ACTIVITY LIST
- 1) Please reproduce the part of the debt ceiling article starting at "President Obama held" and ending at "is not reached.".
- 2) Write the next part of the debt ceiling article, picking up after its last sentence.

SELECTED PASSAGE
%%

Conference President Villaraigosa Calls on Washington to Reach Debt Ceiling Agreement
By Larry Jones
July 18, 2011
Conference of Mayors President Los Angeles Mayor Antonio R. Villaraigosa expressed his concerns in a July 13 statement about the partisan division in Washington that is stalling action on increasing the nation’s debt limit. He said, “Our government needs to do what families across America have done since this recession began'solve its financial problems and start living within its means. As a nation, it is imperative that we get our finances under control, reduce our deficit, and work to fix the country’s long-term financial problems.”
President Obama held a conference call with the top three officers of The U.S. Conference of Mayors and many other mayors from around the nation on July 11 to discuss the potential impact to the nation's metro economies if a debt ceiling agreement is not reached.
With only 15 days left before the August 2 deadline when the federal government will no longer be able to borrow the money it needs to pay all of its bills, the President and Congress remain deeply divided over how this should be done. The current limit is $14.3 trillion, which will be used up on August 2 and Administration is requesting a $2.4 trillion increase so the federal government can continue paying its bills over the next two years. Without an increase, there will undoubtedly be dire consequences since the federal government will not have enough money to meet all of its obligations on a monthly basis. If forced to set spending priorities, there is no question many critical areas may be adversely affected including spending on benefits and state and local grants.

%%

Items taken from a data source:

%%

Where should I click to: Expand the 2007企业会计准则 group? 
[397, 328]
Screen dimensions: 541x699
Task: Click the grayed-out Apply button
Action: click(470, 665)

%%

RESPONSES IN ORDER
- 1)
President Obama held a conference call with the top three officers of The U.S. Conference of Mayors and many other mayors from around the nation on July 11 to discuss the potential impact to the nation's metro economies if a debt ceiling agreement is not reached.

- 2)
Villaraigosa warned that a “default would have a catastrophic impact on Americans across the country. It would mean reduced Social Security and Medicare benefits, withheld military salaries, and a spike in interest rates for mortgages, car loans and credit cards. This is a recipe for disaster.”
Moody’s has also warned that it will downgrade the federal government’s credit rating if the Government defaults on its financial obligations. And in a July 14 article in Bloomberg News, Moody’s said at least 7,000 top-rated municipal bonds would have their ratings cut if the federal government’s credit rating is downgraded. According to Moody’s, there would be an automatic downgrade affecting $130 billion in municipal debt including mortgage-backed bonds secured by U.S. Treasuries or Fannie Mae or Freddie Mac. This is expected to significantly drive up borrowing costs for local governments.
At press time, Senate leaders were discussing a contingency plan offered by Senate Minority leader Mitch McConnell (KY) to allow the federal government to continue borrowing money to pay its bills until a compromise on long-term plan can be reached. Under the proposal, Congress would vote to set up a process by which the Administration would seek a debt limit increase three times over the next year and a half. With each request for an increase in borrowing authority, the Administration would be required to submit a corresponding set of budget cuts. Congress would have an opportunity to block the request for an increase in the limit by a voting for a resolution of disapproval. If such resolution is vetoed by the President, which it most likely would be, it would require a two-third majority vote in both chambers to over ride the President’s veto. While Senate Majority Leader Harry Reid and others are seriously considering McConnell’s proposal, they have not given up on reaching agreement on a long-term proposal.
However, House Speaker John Boehner (OH) and other Republican leaders in the House continue to insist that any increase in the limit must be offset by an equal amount in spending reductions. And they are insisting that no increase in taxes should be considered. They believe a tax increase will hurt small businesses and kill any chances of creating new jobs. On the other hand the President has agreed to reduce the nation’s debt by $4 trillion over the next decade, the level approved earlier this year in the House Republican budget proposal. However, he is insisting that any deal must balance spending cuts with revenue increases, at least on a three to one basis (three trillion in spending cuts and one trillion in revenue increases). So far, House Republican leaders are united in opposition to including a tax increases in the deal.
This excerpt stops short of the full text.